Different mechanisms of BCR activation by antigen in B-cell malignancies. a) A HCV epitope may activate the BCR in SMZL. b) Helicobacter pylori infection causing antigenic and/or inflammatory drive in gastric MALT lymphoma. c) Stereotypic BCRs in CLL and MCL that recognize autoantigens or common microbial antigens provide an antigenic drive. d) BCR of CLL cells binds to epitope within the same or adjacent BCR, resulting in autostimulation. e) The conservation of a functional BCR in FL despite a translocation to the IGH locus is suggestive of a role for BCR activation. Indeed, a fourth of FL specimens have BCRs that recognize self-antigen.

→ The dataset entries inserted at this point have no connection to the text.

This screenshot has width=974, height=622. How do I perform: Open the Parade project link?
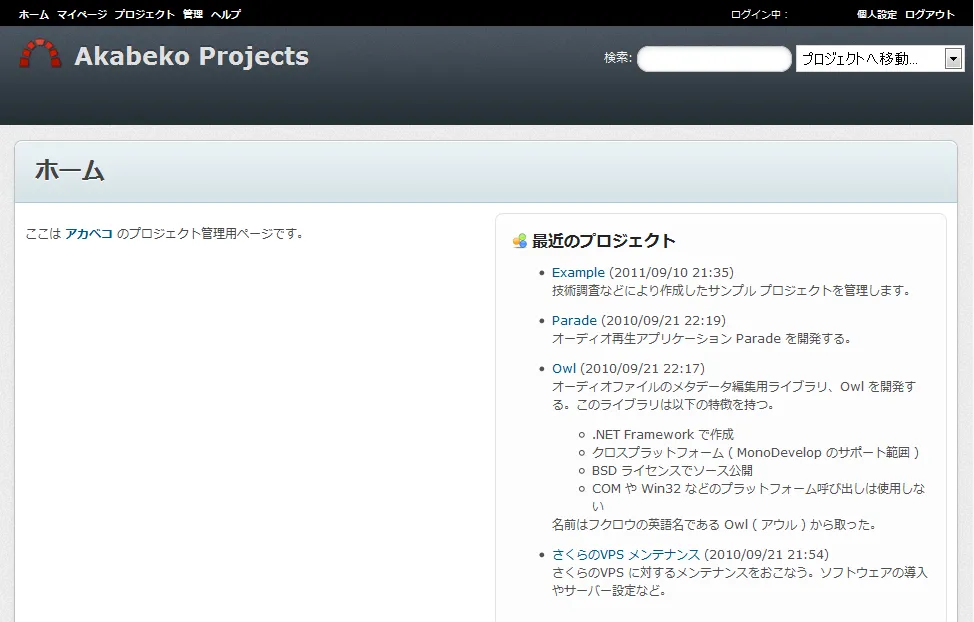click(573, 319)
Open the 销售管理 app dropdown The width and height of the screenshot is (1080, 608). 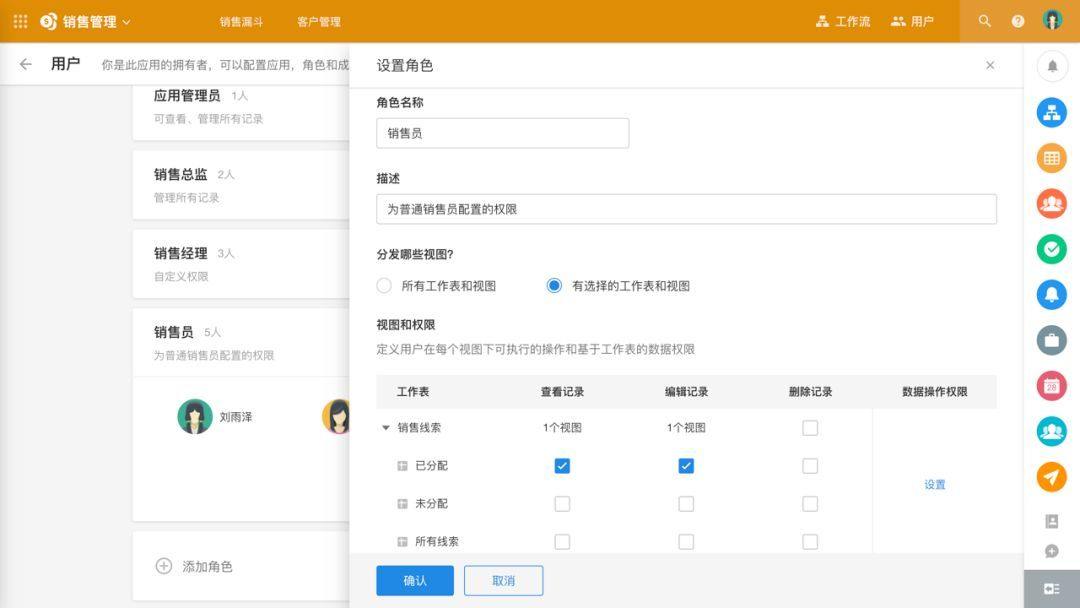pos(85,21)
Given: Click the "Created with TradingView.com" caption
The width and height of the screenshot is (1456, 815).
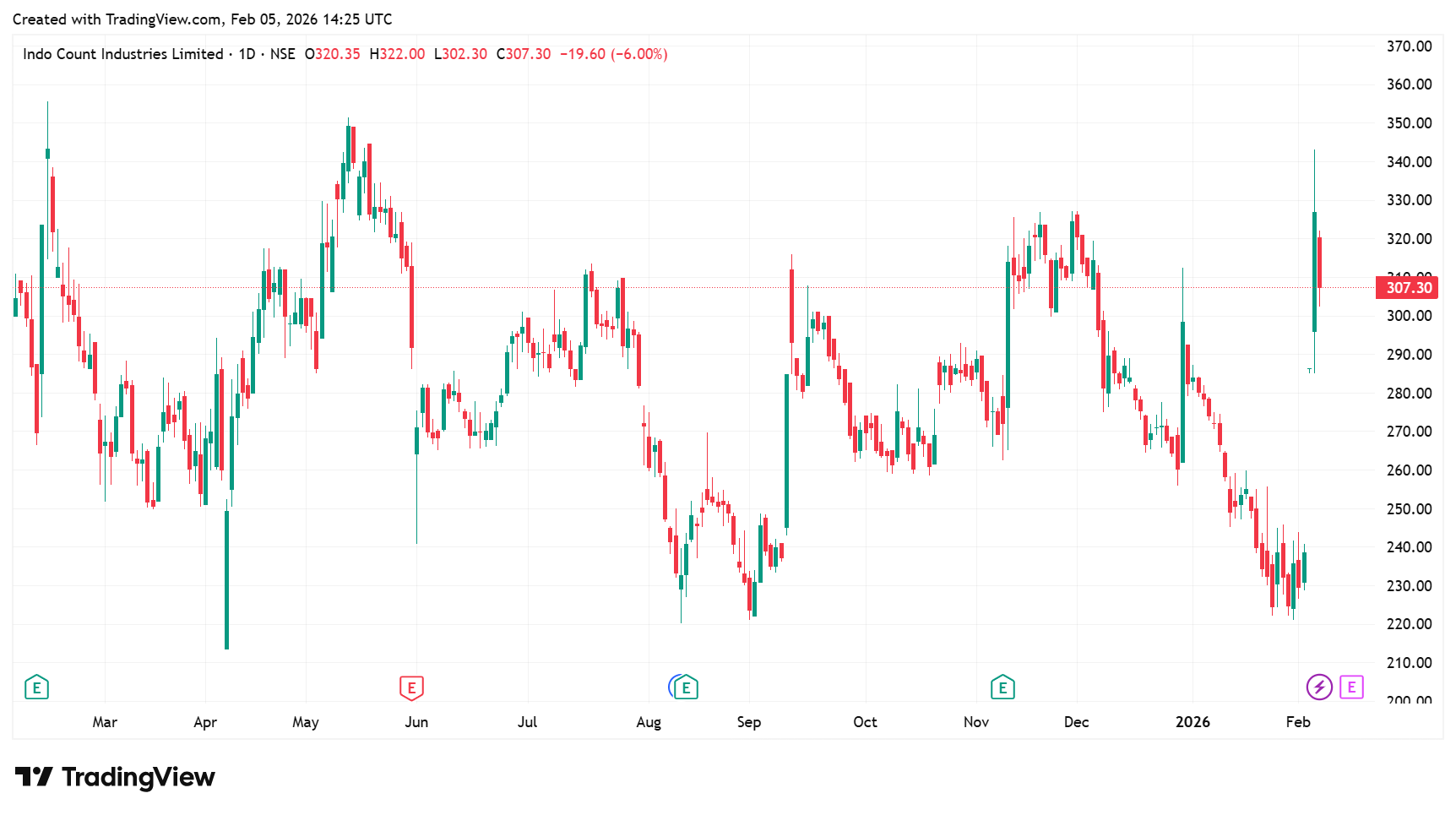Looking at the screenshot, I should [x=203, y=19].
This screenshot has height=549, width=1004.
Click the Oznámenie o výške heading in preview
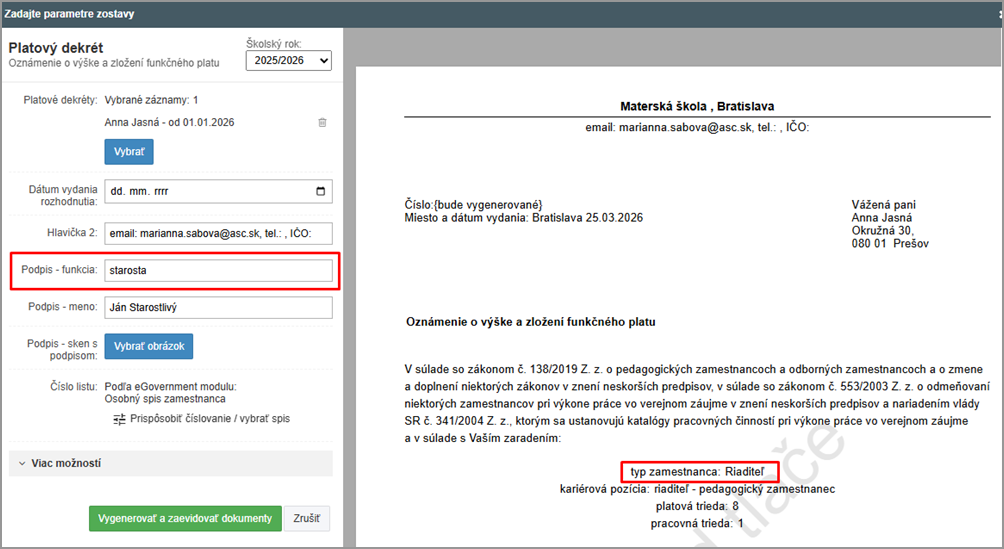point(529,322)
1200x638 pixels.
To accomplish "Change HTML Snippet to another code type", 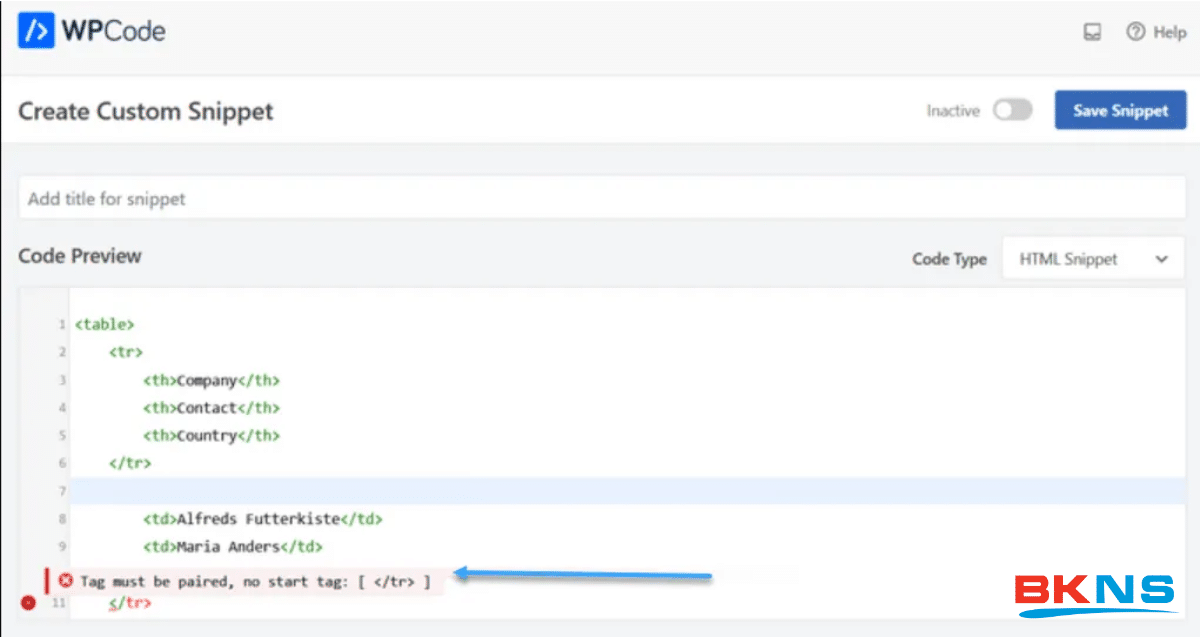I will coord(1092,258).
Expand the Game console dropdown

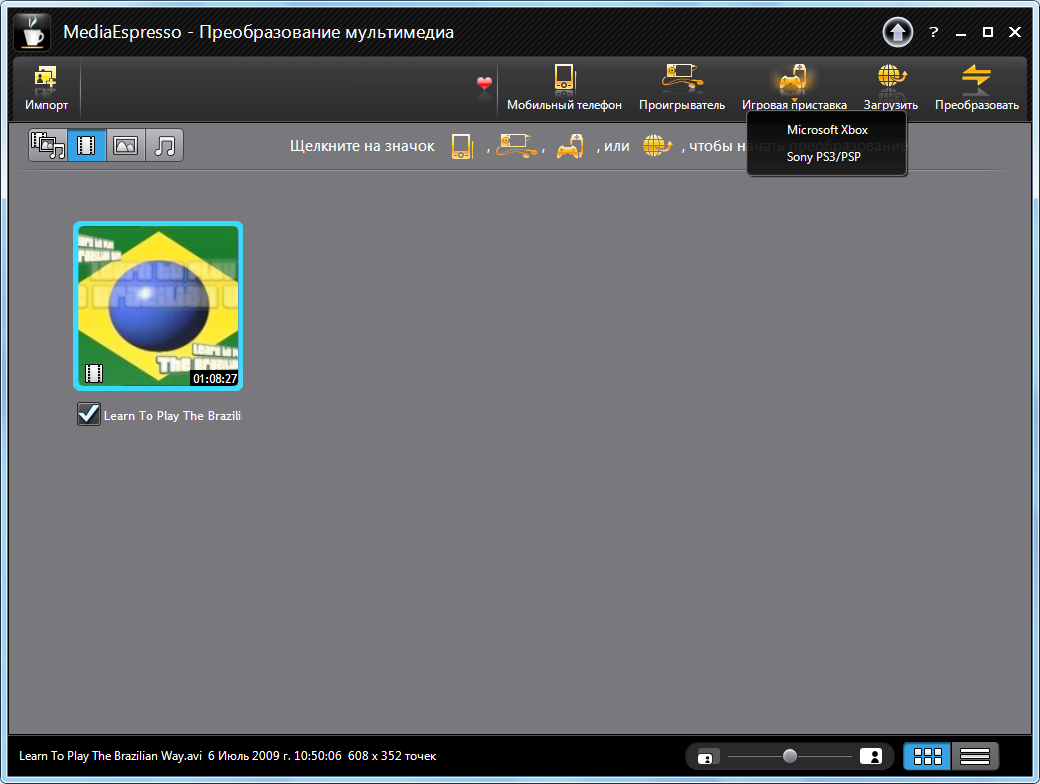pyautogui.click(x=794, y=87)
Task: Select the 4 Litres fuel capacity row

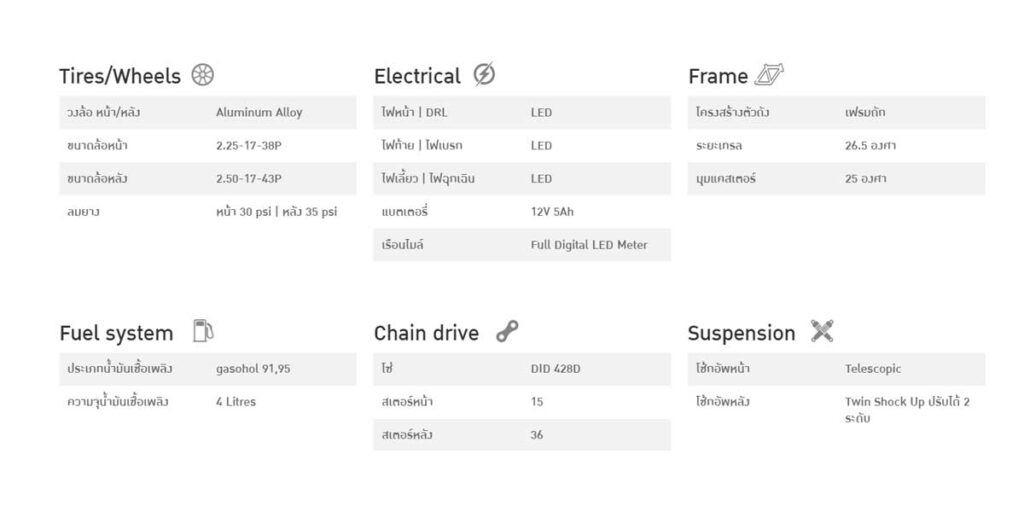Action: [208, 402]
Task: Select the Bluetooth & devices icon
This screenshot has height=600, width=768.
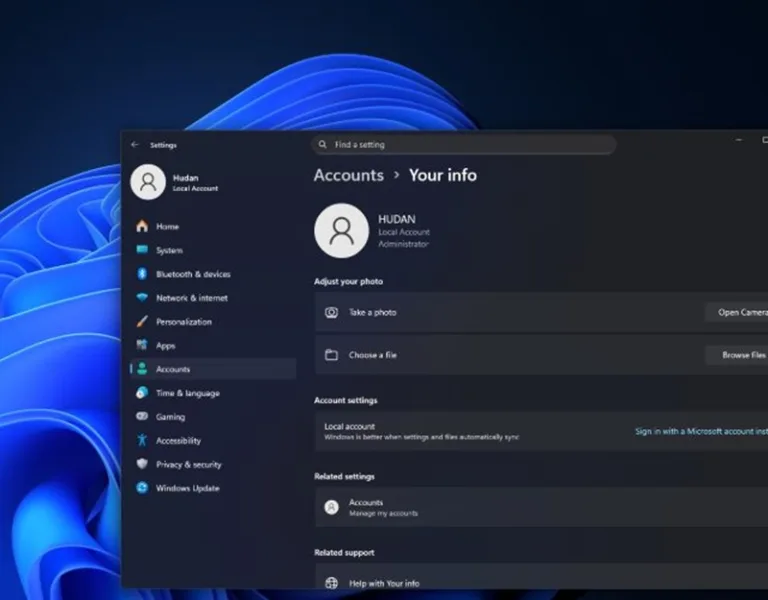Action: coord(142,274)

Please see text for further details.

Fig. 3

Extrinsic and intrinsic perturbations of BCR signaling in B-cell malignancies a) Chronic active signaling in ABC subtype DLBCL, CARD11 mutations confer BCR independency. b) In MALT lymphomas, overexpression of BCL10 or MALT1 fusion protein results in activation of NF-κB driven proliferation. c) Burkitt’s lymphoma depending on PI3K activity that resembles tonic signaling in resting normal B cells. d) In subsets of DLBCLs, activating mutations of PI3K or loss of inhibitory PTEN induce PI3K driven proliferation. Please see text for further details.

Fig. 4

Multiple event model for B-cell lymphomagenesis. The BCR pathway as depicted in figure 1. Antigenic drive is considered as an initiating event (green). Mutations within the CD79B part of the BCR that increase the response to antigenic drive (blue). Activating mutations (red) and loss of function mutations (yellow) in downstream signal transduction components may confer antigen independent pro-survival signaling and are considered tertiary events. Please see text and figure 2-3 for details on which events are implicated in which types of B-cell malignancies.